[Extract provided]
And I knew what she was saying, exactly.

Marquez came into my life much too late. Like a lot of the best things that have happened to me, he happened to me when my teens were over and practicalities stared back at me. I always pacify myself that I got to read him when I was ready for him. But I envy people like Tooba Masood, a young brilliant colleague who shared today at work that the first time she read One Hundred Years of Solitude was when she was in grade six. She said,

“And I told myself this is how I want to write one day.”

“But nobody can write like him, right?” I retorted.

She agreed saying that the reason she wanted to visit Colombia was that she dreamt of meeting the man. She even had plans of storming into his house. Mournfully she said,

“Now I will have to visit his grave.”

Tooba and others like her must have had the liberty of revisiting just the right Marquez works when things happened as they grew along in life. I did not. Even now, I do not know his works as well as I should. I cannot talk about his work or quote him from memory, but I know enough to feel his books etched on me. I know some of the nuances will dawn on me after I have read his books more than twice, have dog-eared them, have marked the quotes I love best, have left my fingerprints on them. Not via Sparknotes or Goodreads quotes, but the real books.

[Activity]
Answer these questions from the passage about Marquez.
(a) In what grade was Tooba Masood when she first read One Hundred Years of Solitude?
(b) What reason did Tooba give for wanting to visit Colombia?
(c) Which two sources does the writer contrast with "the real books"?

[Exercise data]
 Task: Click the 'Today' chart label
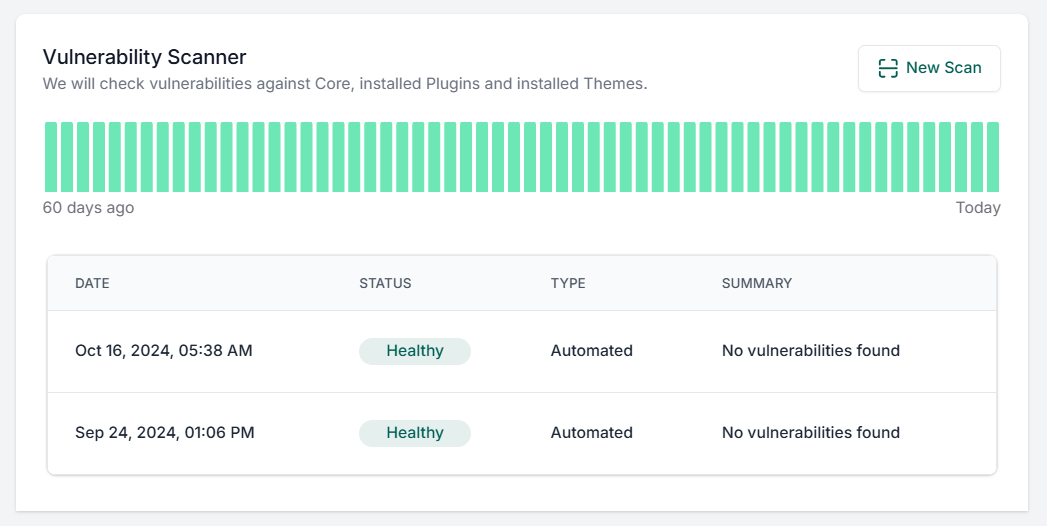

[Answer to the problem]
(a) Grade six.
(b) She dreamt of meeting Marquez.
(c) Sparknotes and Goodreads quotes.